The problem
For this exercise, return all the data exactly as it stands.

Records contained in a dataset:

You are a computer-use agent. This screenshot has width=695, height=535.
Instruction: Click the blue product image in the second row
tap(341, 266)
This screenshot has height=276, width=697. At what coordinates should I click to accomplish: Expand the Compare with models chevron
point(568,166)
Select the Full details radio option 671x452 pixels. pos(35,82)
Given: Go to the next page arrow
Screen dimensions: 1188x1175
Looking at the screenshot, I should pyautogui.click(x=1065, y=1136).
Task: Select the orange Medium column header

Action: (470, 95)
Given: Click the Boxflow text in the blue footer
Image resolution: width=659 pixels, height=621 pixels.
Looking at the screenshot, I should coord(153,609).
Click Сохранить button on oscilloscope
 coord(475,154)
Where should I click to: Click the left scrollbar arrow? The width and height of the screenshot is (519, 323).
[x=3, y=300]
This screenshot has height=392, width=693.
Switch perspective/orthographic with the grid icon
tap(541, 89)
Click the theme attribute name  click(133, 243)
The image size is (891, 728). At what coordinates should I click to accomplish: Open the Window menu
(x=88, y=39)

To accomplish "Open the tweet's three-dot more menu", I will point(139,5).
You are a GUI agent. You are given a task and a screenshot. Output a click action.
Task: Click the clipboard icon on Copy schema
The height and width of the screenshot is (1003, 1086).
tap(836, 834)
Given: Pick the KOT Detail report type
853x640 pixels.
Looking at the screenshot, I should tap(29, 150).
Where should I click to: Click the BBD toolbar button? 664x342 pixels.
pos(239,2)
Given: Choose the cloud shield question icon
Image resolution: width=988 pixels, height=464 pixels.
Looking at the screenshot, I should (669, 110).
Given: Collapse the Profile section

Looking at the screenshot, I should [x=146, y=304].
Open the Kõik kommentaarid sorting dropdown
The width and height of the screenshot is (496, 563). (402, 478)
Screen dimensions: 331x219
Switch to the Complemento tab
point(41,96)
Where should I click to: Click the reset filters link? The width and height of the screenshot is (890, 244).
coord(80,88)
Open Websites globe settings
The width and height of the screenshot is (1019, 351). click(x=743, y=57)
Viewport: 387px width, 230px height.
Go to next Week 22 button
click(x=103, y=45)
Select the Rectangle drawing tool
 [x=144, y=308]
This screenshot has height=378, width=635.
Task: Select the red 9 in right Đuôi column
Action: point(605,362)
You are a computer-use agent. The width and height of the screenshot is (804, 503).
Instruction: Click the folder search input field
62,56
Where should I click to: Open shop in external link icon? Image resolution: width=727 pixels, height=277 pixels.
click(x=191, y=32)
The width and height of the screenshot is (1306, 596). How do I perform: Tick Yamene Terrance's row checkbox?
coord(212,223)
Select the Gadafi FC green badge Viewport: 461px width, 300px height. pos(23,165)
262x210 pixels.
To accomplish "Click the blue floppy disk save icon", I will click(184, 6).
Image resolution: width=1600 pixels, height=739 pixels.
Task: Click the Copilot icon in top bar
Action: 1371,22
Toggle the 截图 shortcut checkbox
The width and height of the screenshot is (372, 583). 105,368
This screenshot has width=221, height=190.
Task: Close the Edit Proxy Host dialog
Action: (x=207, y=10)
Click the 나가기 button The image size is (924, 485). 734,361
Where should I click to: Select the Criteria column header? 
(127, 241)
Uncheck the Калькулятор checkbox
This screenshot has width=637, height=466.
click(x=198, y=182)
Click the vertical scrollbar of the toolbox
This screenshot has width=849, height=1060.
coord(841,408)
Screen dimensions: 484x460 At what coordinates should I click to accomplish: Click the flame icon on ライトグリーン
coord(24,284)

Written solution
You are a computer-use agent. This screenshot has width=695, height=535.
Instruction: Click the blue product image in the second row
tap(341, 266)
This screenshot has height=276, width=697. At what coordinates should I click to accomplish: Expand the Compare with models chevron
point(568,166)
Select the Full details radio option 671x452 pixels. pos(35,82)
Given: Go to the next page arrow
Screen dimensions: 1188x1175
Looking at the screenshot, I should pyautogui.click(x=1065, y=1136).
Task: Select the orange Medium column header

Action: (470, 95)
Given: Click the Boxflow text in the blue footer
Image resolution: width=659 pixels, height=621 pixels.
Looking at the screenshot, I should coord(153,609).
Click Сохранить button on oscilloscope
 coord(475,154)
Where should I click to: Click the left scrollbar arrow? The width and height of the screenshot is (519, 323).
[x=3, y=300]
This screenshot has height=392, width=693.
Switch perspective/orthographic with the grid icon
tap(541, 89)
Click the theme attribute name  click(133, 243)
The image size is (891, 728). At what coordinates should I click to accomplish: Open the Window menu
(x=88, y=39)

To accomplish "Open the tweet's three-dot more menu", I will point(139,5).
You are a GUI agent. You are given a task and a screenshot. Output a click action.
Task: Click the clipboard icon on Copy schema
The height and width of the screenshot is (1003, 1086).
tap(836, 834)
Given: Pick the KOT Detail report type
853x640 pixels.
Looking at the screenshot, I should tap(29, 150).
Where should I click to: Click the BBD toolbar button? 664x342 pixels.
pos(239,2)
Given: Choose the cloud shield question icon
Image resolution: width=988 pixels, height=464 pixels.
Looking at the screenshot, I should (669, 110).
Given: Collapse the Profile section

Looking at the screenshot, I should [x=146, y=304].
Open the Kõik kommentaarid sorting dropdown
The width and height of the screenshot is (496, 563). (402, 478)
Screen dimensions: 331x219
Switch to the Complemento tab
point(41,96)
Where should I click to: Click the reset filters link? The width and height of the screenshot is (890, 244).
coord(80,88)
Open Websites globe settings
The width and height of the screenshot is (1019, 351). click(x=743, y=57)
Viewport: 387px width, 230px height.
Go to next Week 22 button
click(x=103, y=45)
Select the Rectangle drawing tool
 [x=144, y=308]
This screenshot has height=378, width=635.
Task: Select the red 9 in right Đuôi column
Action: point(605,362)
You are a computer-use agent. The width and height of the screenshot is (804, 503).
Instruction: Click the folder search input field
62,56
Where should I click to: Open shop in external link icon? Image resolution: width=727 pixels, height=277 pixels.
click(x=191, y=32)
The width and height of the screenshot is (1306, 596). How do I perform: Tick Yamene Terrance's row checkbox?
coord(212,223)
Select the Gadafi FC green badge Viewport: 461px width, 300px height. pos(23,165)
262x210 pixels.
To accomplish "Click the blue floppy disk save icon", I will click(184, 6).
Image resolution: width=1600 pixels, height=739 pixels.
Task: Click the Copilot icon in top bar
Action: 1371,22
Toggle the 截图 shortcut checkbox
The width and height of the screenshot is (372, 583). 105,368
This screenshot has width=221, height=190.
Task: Close the Edit Proxy Host dialog
Action: (x=207, y=10)
Click the 나가기 button The image size is (924, 485). 734,361
Where should I click to: Select the Criteria column header? 
(127, 241)
Uncheck the Калькулятор checkbox
This screenshot has width=637, height=466.
click(x=198, y=182)
Click the vertical scrollbar of the toolbox
This screenshot has width=849, height=1060.
coord(841,408)
Screen dimensions: 484x460 At what coordinates should I click to accomplish: Click the flame icon on ライトグリーン
coord(24,284)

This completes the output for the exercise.